>> START ARTICLE
13 Brothers and sisters, we do not want you to be uninformed about those who sleep in death, so that you do not grieve like the rest of mankind, who have no hope. 14 For we believe that Jesus died and rose again, and so we believe that God will bring with Jesus those who have fallen asleep in him.
The passage above does not imply that it is wrong to mourn for the loss of friends and loved ones. The issue is how we grieve and why we do so. If we know the person was a believer, we are aware that they are in perfect bliss with their heavenly Father. The pain and suffering of life are over for them, and their journey and mission for Christ are now complete. We may not know as much as we may like why they passed away when they did, but the Word assures us that they are in a better place. It is more understandable when our elderly brothers and sisters go home to be with their Savior because they have lived a longer and fuller life. Their bodies broke down due to their age, and death is more likely for those more advanced in years. Also, they have used their spiritual gifts in the service God has called them to carry out.
But what should a believer think, and how should they react when a younger family member in Christ passes away? After all, they were so young and didn’t live out their years to accomplish as much as they could have? If we knew they were genuine believers, we have confidence that they are safe and sound in the Father’s arms. It is ok to grieve and mourn, but not in a style that bespeaks unbelief as if their loved one (whether a family member or a close friend) has gone into oblivion or to eternal torment. No believer who dies physically will end up in hell. So why should we ever act like any of those things are the reality when they aren’t?
The funeral celebrating the life of an unbeliever is most depressing and sad indeed. Not only does the person now deceased not have any hope of escaping their horrific eternal fate, but those who mourn for them have nothing to hope for, whether for that person or themselves, if they too remain in a state of unbelief. Since that is the case, we may end up grieving as the unbelievers do if the deceased individual was never saved. That is why it is so sad when unbelievers die because they have nothing going for them at all. As believers, we love them but understand that their fate is justified. They deserve to be where they are, a future we too would have shared had our Lord not loved us as much as He did by giving His One and only Son as a payment for our sins. So we should not feel sorry for anyone who dies as an unbeliever. They chose their destiny as the place they wanted to spend eternity forever. The free will that God gives every human being is an act of graciousness on His part that allows us to decide which path we want to take. Love is not selfish and does not seek its own. But, of course, our Lord seeks His own glory and has every right to do so. He didn’t need the angels or us, nor did He have to rescue us from the eternal nightmare that would have been the lot of all humanity had He not intervened through His atoning blood. Yet, our Savior provided us a way anyway because He loved us enough to sacrifice everything. To this we must ask, “What more could He give?” And because our Lord is gracious, He desires to see people choose to return the love, something God does not force anyone to do. Faith would no longer be faith if that were the case because true belief is a decision that must always stem from free will.
>> END ARTICLE
### [TASKS AND EXERCISES]
1) Retype the stretch from "The passage above" through "to carry out." in the text on grieving, word for word.
2) According to the text on grieving, why is it more understandable when elderly believers die?
>> START RAW DATA
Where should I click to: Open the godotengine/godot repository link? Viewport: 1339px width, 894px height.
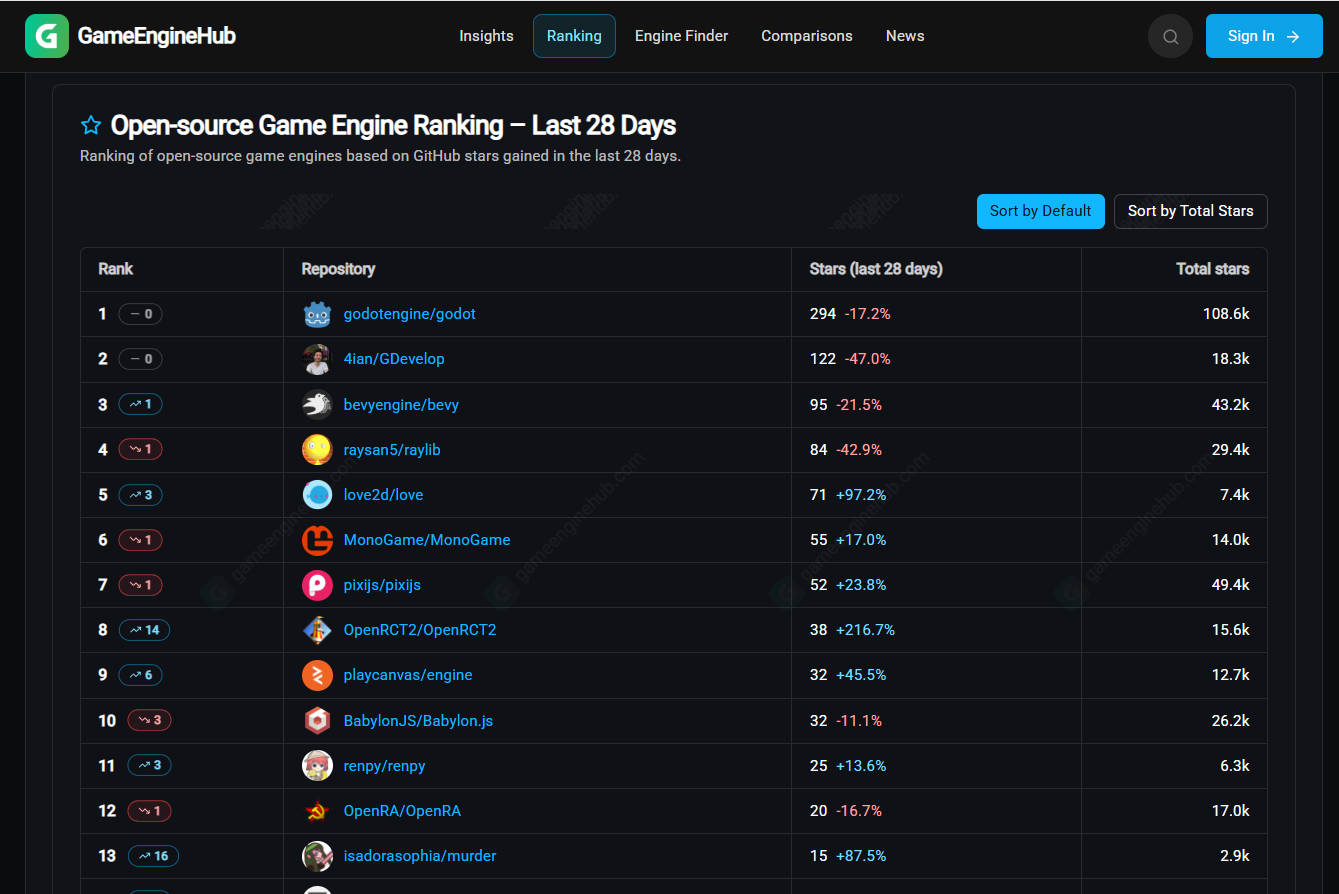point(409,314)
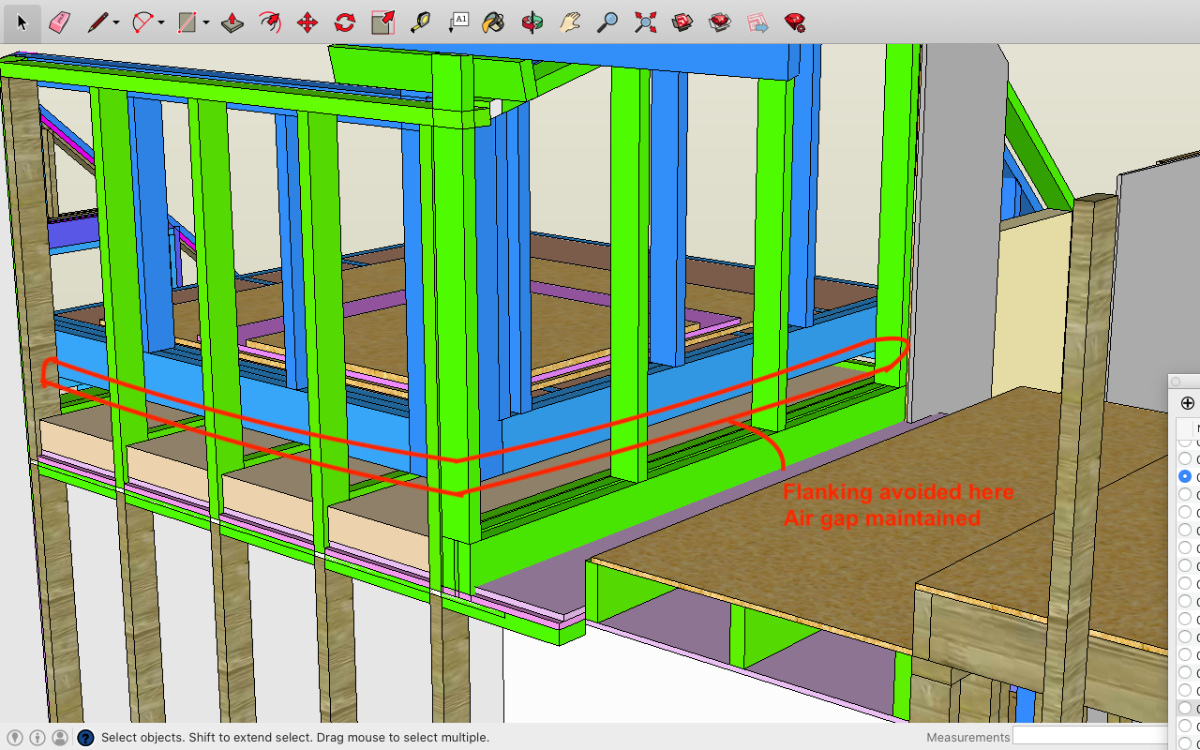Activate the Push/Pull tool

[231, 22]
>> END RAW DATA
### [FULL ANSWERS]
1)
The passage above does not imply that it is wrong to mourn for the loss of friends and loved ones. The issue is how we grieve and why we do so. If we know the person was a believer, we are aware that they are in perfect bliss with their heavenly Father. The pain and suffering of life are over for them, and their journey and mission for Christ are now complete. We may not know as much as we may like why they passed away when they did, but the Word assures us that they are in a better place. It is more understandable when our elderly brothers and sisters go home to be with their Savior because they have lived a longer and fuller life. Their bodies broke down due to their age, and death is more likely for those more advanced in years. Also, they have used their spiritual gifts in the service God has called them to carry out.

2) Because they have lived a longer and fuller life.